Régis Portalez est un homme dangereux. Heureusement, la Garde des Sceaux et le procureur du tribunal de grande instance de Paris, son relais répressif zélé, veillent et sont décidés à le mettre hors d'état de nuire.
Pensez donc, voilà quelqu'un qui a passé le concours de l'École Polytechnique et qui l'a réussi. Il a étudié quatre ans dans cette école pour en sortir muni de son prestigieux diplôme. Pendant sa scolarité, et comme tous ses condisciples il portait dans les cérémonies, officielles ou non, le fameux uniforme bleu foncé assorti du bicorne à cocarde avec l'épée au côté. Ce n'est pas un uniforme militaire, simplement une tenue civile que la tradition autorise à porter une fois l'école quittée, dans les occasions qui le méritent : cérémonies familiales, mariages, réunions d'anciens élèves etc. etc. Il se trouve que Régis Portalez a été touché par le surgissement du mouvement des gilets jaunes, et qu'il a souhaité faire part à cette France d'en bas de sa solidarité et de sa gratitude. Parce que ce diplôme prestigieux, il le doit évidemment à son talent, mais aussi aux citoyens de ce pays qui l'ont financé. Il a trouvé logique de saluer leur combat pour la dignité et de leur dire merci et quel meilleur moyen que de se rendre dans une de leurs manifestations, revêtu de cet uniforme si reconnaissable. On imagine aisément que sentimental, il a aussi pensé au précédent dont rend compte le célébrissime tableau de Delacroix « la liberté guidant le peuple » ou apparaît sur la barricade le bicorne d'un de ses condisciples de 1848. Un peu tendu au départ il se demandait ce que serait l'accueil. Ce fut chaleureux, fraternel et reconnaissant pour ce message de si belle allure qui disait beaucoup.
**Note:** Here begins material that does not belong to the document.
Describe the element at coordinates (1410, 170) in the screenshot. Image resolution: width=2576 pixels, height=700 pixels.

Que n'avait-il fait malheureux ! Fraterniser avec la foule haineuse, oser dire à la France d'en bas qu'il n'y a qu'une seule France, exprimer une opinion politique contraire à celles d'Emmanuel Macron ? Mais Monsieur, non seulement c'est interdit, mais c'est une infraction pénale qui doit être réprimée sans pitié. Probablement immédiatement saisie, la direction de l'école fut sommée de sévir à l'encontre de quelqu'un avec lequel elle n'avait pourtant plus aucun lien juridique. En rupture avec la tradition, le nouveau président de l'X récemment nommé par Emmanuel Macron, n'est pas issu de l'armée française, mais sans surprise d'un cabinet de conseil anglo-saxon. Tout occupé paraît-il à la confection d'un uniforme original pour lui, il n'aurait pas donné suite. Toujours au conditionnel, sévère rappel à l'ordre de la chancellerie par l'intermédiaire du procureur de Paris afin que l'école dépose une plainte pénale (!!!). Ce qui fut fait, et le parquet d'ouvrir immédiatement une enquête préliminaire et de faire convoquer le dangereux criminel par la police.
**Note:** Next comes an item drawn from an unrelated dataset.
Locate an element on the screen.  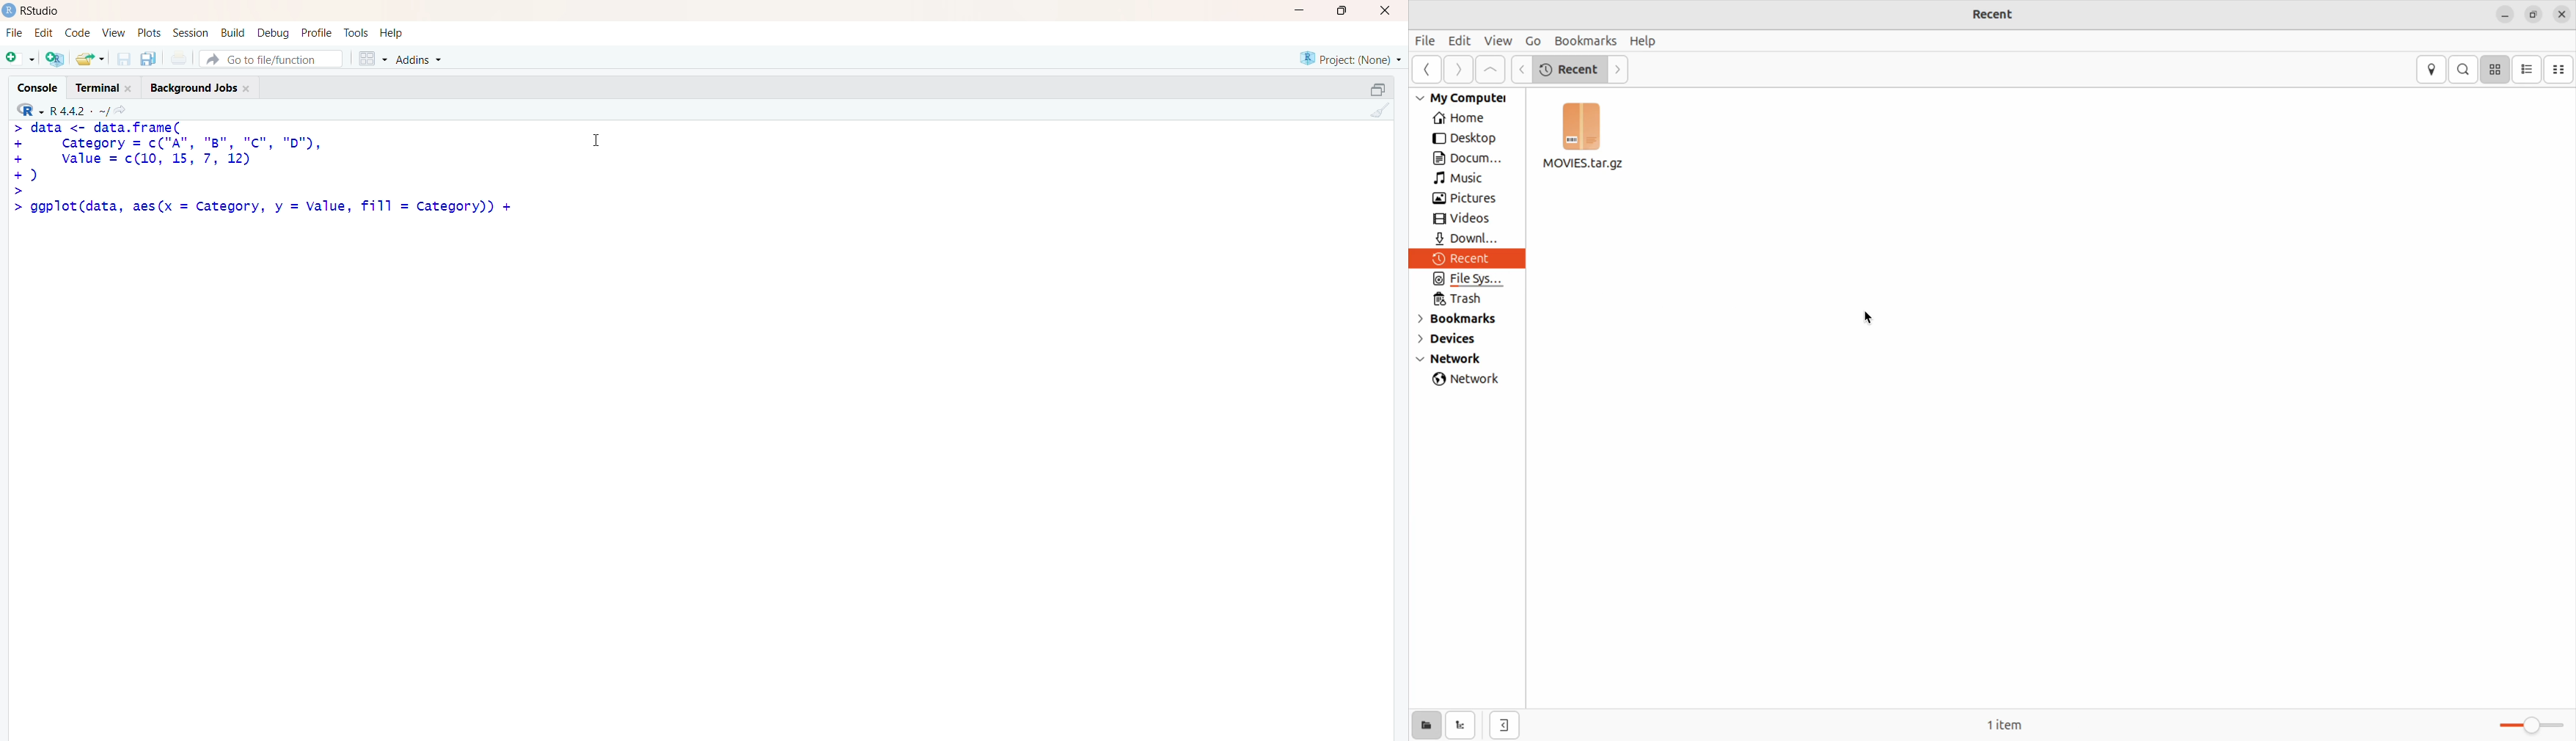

Le même procureur, vous savez celui qui donne consignes à ses services de se livrer à des détentions arbitraires et protège scrupuleusement les amis de Monsieur Macron comme le révélait récemment le Canard enchaîné, le même procureur donc, toujours soucieux de réprimer et d'intimider a trouvé une incrimination parfaitement inepte. Qu'à cela ne tienne la fin justifie les moyens, probablement. Il s'agit de l'alinéa premier de l'article 433-14 dont la simple lecture démontre le caractère fantaisiste de l'accusation dans la mesure où l'uniforme des polytechniciens n'est pas réglementé par l'autorité publique.
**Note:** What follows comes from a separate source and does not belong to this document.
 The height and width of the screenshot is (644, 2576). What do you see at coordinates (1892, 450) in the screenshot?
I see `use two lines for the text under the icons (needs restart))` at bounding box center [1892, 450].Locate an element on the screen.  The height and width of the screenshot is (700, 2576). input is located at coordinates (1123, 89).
Cela rappelle le sort fait à ce professeur d'université blanchi sous le harnais et convoqué, toujours à la demande du parquet, par une police agressive pour avoir sur Twitter qualifié les blindés utilisés par la gendarmerie contre les gilets jaunes de « matériel obsolète ». Nul doute que ses compétences techniques témoignaient de sa volonté de répondre à l'injonction de Macron et d'aller le chercher à l'Élysée.
Tout ceci serait parfaitement ridicule dans un pays où il faut le rappeler près de 2 millions d'infractions par an, avec auteurs connus font l'objet tous les ans d'absence de poursuites sur décision du parquet. Mais ça ne l'est pas, parce que le symptôme de cette volonté exprimée sans fard par Emmanuel Macron lors de ses vœux du nouvel an où il a fait comprendre qu'il ne se considérait pas comme le président de tous les Français et qu'il réprimerait sans mollir ce qu'il appelle la « foule haineuse ».
Et c'est comme cela que le premier ministre vient triomphalement revendiquer devant l'Assemblée nationale un bilan de répression de masse inconnu depuis la guerre d'Algérie. Le 12 février, le premier ministre, Edouard Philippe, a déclaré devant l'Assemblée nationale : « Depuis le début de ces événements, 1796 condamnations ont été prononcées par la justice et 1422 personnes sont encore en attente de jugement » (...) « plus de 1300 comparutions immédiates ont été organisées et 316 personnes ont été placées sous mandat de dépôt ». Ce bilan qui s'est aggravé depuis lors n'a pas pu être établi dans le respect des règles d'une justice normale, c'est matériellement impossible. Multiplication des procédures illégales, peines hors de proportion, incriminations fantaisistes ont été la norme pendant quelques semaines. En France on s'en est ému, à l'étranger aussi où la presse américaine a été jusqu'à dire qu'Emmanuel Macron allait faire oublier Poutine.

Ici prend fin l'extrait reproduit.